## START PASSAGE GIVEN

Conventionally, you as a researcher working with sensitive data (let’s say it’s private to your lab) would need to be authorized to work with it. You have a workspace in which you did your analysis, and you’ve derived data from the original sensitive data. Let's assume that the derived data must still be kept under controlled access.
You know you are a member of your lab (indicated by the blue color in the diagram above), so you can access your lab’s data (blue again) in the workspace. You do some analysis and generate a clone of the workspace containing your derived data, which is possible because you have this lab authorization. Let’s say a new coworker asks you to share the workspace with them. You would be responsible for checking that this new coworker is officially a part of your lab rather than an imposter! (Unlikely, but still.) Your cloned workspace has no inherent way of checking whether or not the recipient has the proper authorization. You’d have to keep track for yourself which of your fellow scientists do and do not have up-to-date authorization.
Enter Authorization Domains. Think of it like a badge you wear that gives you access to workspaces with the same badge. When you do work and clone the workspace, that badge stays with the new copy. You no longer need to worry about accidentally sharing sensitive data because if you try to share the cloned workspace with a user who doesn’t have the right badge, that researcher won’t be able to enter the workspace.

## END PASSAGE GIVEN
## START DATA PROVIDED

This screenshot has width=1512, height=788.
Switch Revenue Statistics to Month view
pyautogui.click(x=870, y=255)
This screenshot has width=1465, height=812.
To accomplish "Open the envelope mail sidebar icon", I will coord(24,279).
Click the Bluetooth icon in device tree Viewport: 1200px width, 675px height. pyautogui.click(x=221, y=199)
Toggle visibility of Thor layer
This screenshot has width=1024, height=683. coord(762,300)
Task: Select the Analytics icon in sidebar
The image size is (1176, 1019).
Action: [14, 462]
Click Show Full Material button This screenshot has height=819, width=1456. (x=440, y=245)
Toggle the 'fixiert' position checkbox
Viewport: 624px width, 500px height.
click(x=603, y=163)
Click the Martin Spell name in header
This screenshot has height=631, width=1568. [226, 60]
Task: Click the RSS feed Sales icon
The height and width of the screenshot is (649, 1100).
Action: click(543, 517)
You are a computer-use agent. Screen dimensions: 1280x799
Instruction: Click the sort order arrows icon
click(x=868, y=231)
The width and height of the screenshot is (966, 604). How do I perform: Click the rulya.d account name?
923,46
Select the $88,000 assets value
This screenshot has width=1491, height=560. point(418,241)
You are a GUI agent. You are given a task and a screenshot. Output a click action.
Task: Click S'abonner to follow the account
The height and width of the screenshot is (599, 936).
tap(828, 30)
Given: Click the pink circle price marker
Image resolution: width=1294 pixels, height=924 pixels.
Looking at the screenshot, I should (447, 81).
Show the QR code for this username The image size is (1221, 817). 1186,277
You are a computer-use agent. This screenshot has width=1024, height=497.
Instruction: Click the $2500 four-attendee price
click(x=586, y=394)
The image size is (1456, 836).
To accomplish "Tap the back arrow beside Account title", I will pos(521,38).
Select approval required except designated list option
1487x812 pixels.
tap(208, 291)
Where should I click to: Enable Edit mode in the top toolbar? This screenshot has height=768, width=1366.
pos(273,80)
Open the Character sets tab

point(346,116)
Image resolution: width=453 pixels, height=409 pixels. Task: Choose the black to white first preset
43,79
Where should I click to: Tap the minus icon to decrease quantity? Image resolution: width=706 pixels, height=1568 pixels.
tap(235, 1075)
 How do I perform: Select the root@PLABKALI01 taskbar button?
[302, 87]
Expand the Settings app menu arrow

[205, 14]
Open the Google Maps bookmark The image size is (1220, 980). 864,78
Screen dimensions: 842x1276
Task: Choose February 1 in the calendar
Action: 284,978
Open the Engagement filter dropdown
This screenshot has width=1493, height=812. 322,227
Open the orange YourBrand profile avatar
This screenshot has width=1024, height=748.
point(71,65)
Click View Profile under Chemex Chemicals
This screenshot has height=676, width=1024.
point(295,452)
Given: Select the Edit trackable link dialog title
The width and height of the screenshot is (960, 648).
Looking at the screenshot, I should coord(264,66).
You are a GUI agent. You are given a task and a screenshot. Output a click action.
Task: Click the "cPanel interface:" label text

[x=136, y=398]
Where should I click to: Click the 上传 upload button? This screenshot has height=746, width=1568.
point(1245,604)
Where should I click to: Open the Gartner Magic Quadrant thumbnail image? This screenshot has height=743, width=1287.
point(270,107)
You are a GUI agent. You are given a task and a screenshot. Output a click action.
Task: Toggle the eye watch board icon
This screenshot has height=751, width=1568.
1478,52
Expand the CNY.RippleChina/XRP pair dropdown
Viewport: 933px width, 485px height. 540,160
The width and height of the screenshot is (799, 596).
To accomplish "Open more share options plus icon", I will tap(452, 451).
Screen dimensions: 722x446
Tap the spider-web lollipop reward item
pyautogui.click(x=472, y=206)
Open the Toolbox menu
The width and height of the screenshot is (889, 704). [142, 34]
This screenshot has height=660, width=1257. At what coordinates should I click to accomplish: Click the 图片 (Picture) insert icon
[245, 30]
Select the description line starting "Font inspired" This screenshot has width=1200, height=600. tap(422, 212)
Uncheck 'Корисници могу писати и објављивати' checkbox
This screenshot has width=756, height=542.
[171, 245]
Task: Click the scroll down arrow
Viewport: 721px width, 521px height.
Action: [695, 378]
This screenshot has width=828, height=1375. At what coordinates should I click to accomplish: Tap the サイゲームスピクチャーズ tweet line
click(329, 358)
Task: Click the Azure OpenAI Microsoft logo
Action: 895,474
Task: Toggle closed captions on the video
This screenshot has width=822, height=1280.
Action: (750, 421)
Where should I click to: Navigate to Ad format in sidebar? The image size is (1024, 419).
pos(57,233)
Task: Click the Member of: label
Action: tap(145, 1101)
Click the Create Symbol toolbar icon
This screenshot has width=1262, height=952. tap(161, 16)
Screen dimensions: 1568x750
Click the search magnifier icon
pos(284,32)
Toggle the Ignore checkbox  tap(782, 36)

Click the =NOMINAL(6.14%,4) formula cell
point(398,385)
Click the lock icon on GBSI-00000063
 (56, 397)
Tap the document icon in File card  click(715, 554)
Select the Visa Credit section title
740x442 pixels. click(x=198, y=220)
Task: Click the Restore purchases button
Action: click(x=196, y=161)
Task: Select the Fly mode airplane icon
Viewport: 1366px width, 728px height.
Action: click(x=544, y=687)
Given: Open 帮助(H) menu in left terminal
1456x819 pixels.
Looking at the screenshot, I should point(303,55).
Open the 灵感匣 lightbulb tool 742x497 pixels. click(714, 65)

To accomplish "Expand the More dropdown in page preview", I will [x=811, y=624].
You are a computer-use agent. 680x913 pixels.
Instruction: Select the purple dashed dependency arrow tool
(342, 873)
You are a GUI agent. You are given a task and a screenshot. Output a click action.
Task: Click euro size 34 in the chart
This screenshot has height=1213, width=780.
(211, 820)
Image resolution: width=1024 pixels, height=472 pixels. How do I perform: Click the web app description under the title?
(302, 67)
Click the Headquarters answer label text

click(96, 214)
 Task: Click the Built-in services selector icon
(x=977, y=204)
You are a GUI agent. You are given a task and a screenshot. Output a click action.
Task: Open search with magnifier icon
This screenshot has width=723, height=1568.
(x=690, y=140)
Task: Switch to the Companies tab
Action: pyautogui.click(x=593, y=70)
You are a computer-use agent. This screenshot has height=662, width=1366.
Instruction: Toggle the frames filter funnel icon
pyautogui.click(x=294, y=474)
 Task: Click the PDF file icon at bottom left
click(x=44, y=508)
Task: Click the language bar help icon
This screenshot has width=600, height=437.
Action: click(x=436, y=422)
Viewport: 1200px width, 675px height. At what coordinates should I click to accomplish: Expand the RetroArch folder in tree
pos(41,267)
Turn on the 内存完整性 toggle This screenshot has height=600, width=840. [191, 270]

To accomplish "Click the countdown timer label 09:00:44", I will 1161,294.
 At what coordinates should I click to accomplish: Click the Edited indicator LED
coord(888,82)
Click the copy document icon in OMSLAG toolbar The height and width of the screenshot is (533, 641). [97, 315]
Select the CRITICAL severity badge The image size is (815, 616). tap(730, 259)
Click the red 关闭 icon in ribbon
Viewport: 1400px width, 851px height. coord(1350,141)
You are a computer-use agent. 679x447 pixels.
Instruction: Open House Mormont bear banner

## END DATA PROVIDED

* DIRECTION A:
Answer these questions from the passage on authorization domains:
(i) What color in the diagram shows that you are a member of your lab?
(ii) What does the passage compare an Authorization Domain to?
(iii) What happens if you share the cloned workspace with a user who doesn't have the right badge?
* DIRECTION B:
Can you restate word for word everything in the passage on authorization domains from "Enter Authorization Domains." down to "enter the workspace."?

* TASK ANSWER A:
(i) Blue.
(ii) A badge you wear that gives you access to workspaces with the same badge.
(iii) That researcher won't be able to enter the workspace.

* TASK ANSWER B:
Enter Authorization Domains. Think of it like a badge you wear that gives you access to workspaces with the same badge. When you do work and clone the workspace, that badge stays with the new copy. You no longer need to worry about accidentally sharing sensitive data because if you try to share the cloned workspace with a user who doesn’t have the right badge, that researcher won’t be able to enter the workspace.